L'accord trouvé entre les organisations étudiantes, les syndicats, le ministère et la CPU sur la sélection en master prévoit que les universités pourront fixer des capacités d'accueil à l'entrée du master. Quels en seront les critères ?

Dans quasiment chaque université, pour chaque master, des capacités d'accueil existent déjà. Celles-ci dépendent principalement des locaux disponibles, des enseignants à disposition, ou encore des perspectives d'insertion professionnelle. Pour l'année prochaine, les universités partiront de l'existant.

Quoi qu'il en soit, les universités n'ont pas l'intention de développer de politique malthusienne. Je ne doute pas que l'État, avec lequel ces capacités d'accueil seront définies, y veillera.

Y a-t-il des points sur lesquels la CPU sera particulièrement vigilante lors de la mise en place de la réforme ?

La CPU (Conférence des présidents d'université) a validé cet accord car il constitue un compromis acceptable, mais la faisabilité opérationnelle de la réforme nous inquiète.

Dès que la loi sera promulguée, les universités vont devoir voter les capacités d’accueil mais également définir puis voter les critères d’admission pour chaque master, et faire remonter toutes ces informations dans le système pour janvier 2017. Cela supposera une mobilisation très importante des équipes universitaires.

D’autant plus que, parallèlement, il faudra modifier le décret pris en mai 2016. Ce dernier liste l’ensemble des masters qui, à titre temporaire et de manière dérogatoire, vont continuer de sélectionner entre le M1 et le M2. Pour 2017, il s'agira principalement désormais de masters 2 en droit et en psychologie.

Nous ne souhaitons pas que l'affectation des étudiants se fasse via la plate-forme, ni que l'étudiant ordonne ses vœux.

Najat Vallaud-Belkacem a évoqué le fait que la plate-forme d'information "trouvermonmaster.gouv.fr", qui sera opérationnelle en janvier 2017, puisse être "enrichie".  Êtes-vous favorable à ce qu'elle devienne, à terme, une plate-forme d'affectation ?

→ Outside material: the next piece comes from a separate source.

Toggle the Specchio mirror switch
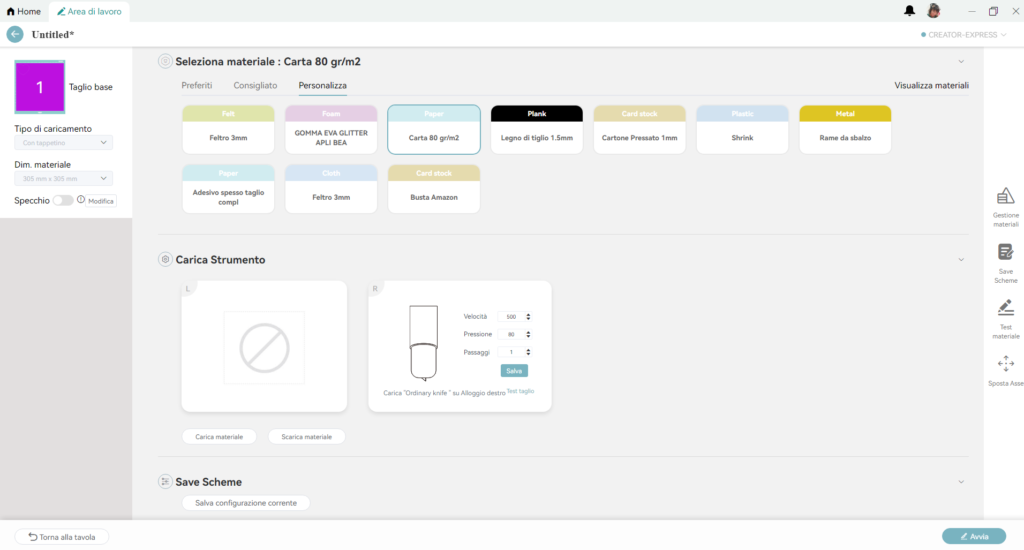The width and height of the screenshot is (1024, 550). pyautogui.click(x=63, y=200)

La position de la CPU est claire : nous ne souhaitons pas que l'affectation des étudiants se fasse via la plate-forme, ni que l'étudiant puisse ordonner ses vœux. Il pourra postuler partout où il le souhaite, les universités lui répondront, puis il choisira la formation qui l'attire le plus.

Cela étant dit, pour que la réforme ne soit pas une usine à gaz, il faut que les recteurs aient accès à une information précise et centralisée sur la plate-forme. Dans cette perspective, il serait utile que celle-ci répertorie les formations auxquelles l'étudiant a postulé, s'il a été accepté ou recalé, ainsi que les masters où des places sont restées vacantes.

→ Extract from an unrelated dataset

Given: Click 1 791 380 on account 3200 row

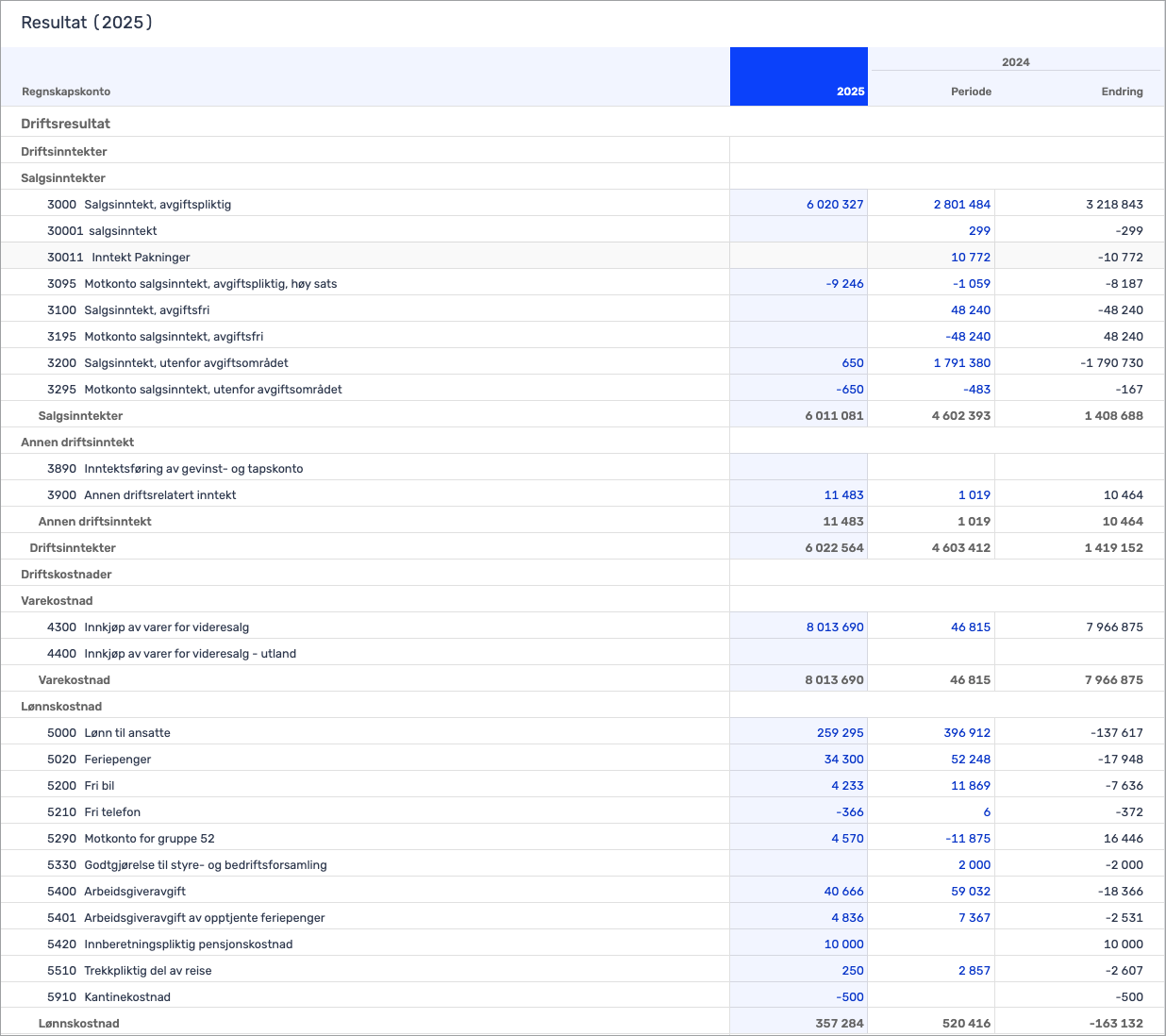Looking at the screenshot, I should (962, 363).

On peut également imaginer que l'étudiant puisse déposer un dossier unique, qui serait ensuite complété selon les exigences spécifiques de chaque université.

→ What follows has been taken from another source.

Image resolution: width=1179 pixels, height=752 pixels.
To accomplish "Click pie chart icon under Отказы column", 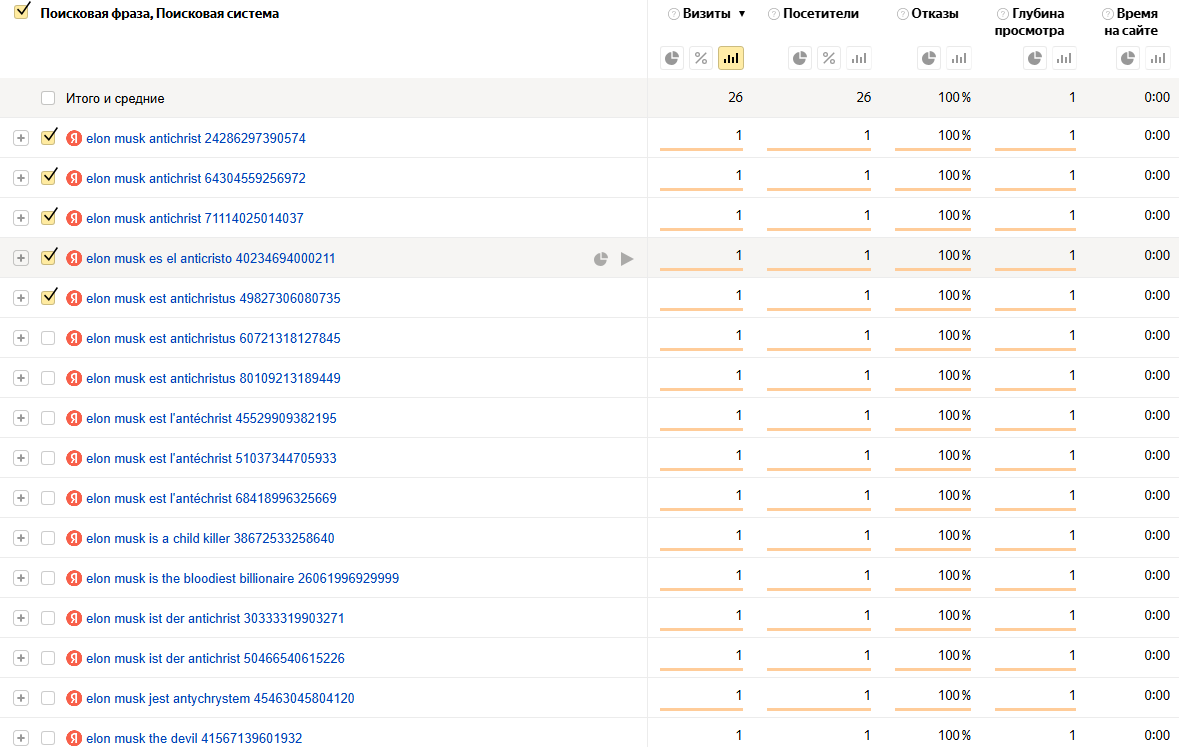I will 930,58.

Les étudiants qui n'auront été admis dans aucun des masters demandés se verront proposer trois propositions par le recteur, après accord des chefs d'établissements concernés. Y a-t-il un risque de créer des masters poubelles ?

Des masters poubelles dans lesquels on mettrait tous les mauvais étudiants d'une mention, c'est un mythe ! Tout d'abord, les universités sont responsables du niveau des étudiants auxquels elles délivrent le diplôme national de licence. Si elles estiment que des étudiants titulaires d'une licence n'ont pas le niveau pour poursuivre dans un master, c'est qu'il y a un problème en amont.

Cela me rappelle le débat qu'il y a eu lors de la réforme de la formation des enseignants : certains plaidaient pour un concours à l'entrée du master, sous-entendant que le fait d'avoir obtenu une licence n'était pas un élément suffisant pour poursuivre ses études universitaires. Cette idée est extrêmement contre-productive pour l'image de l'université.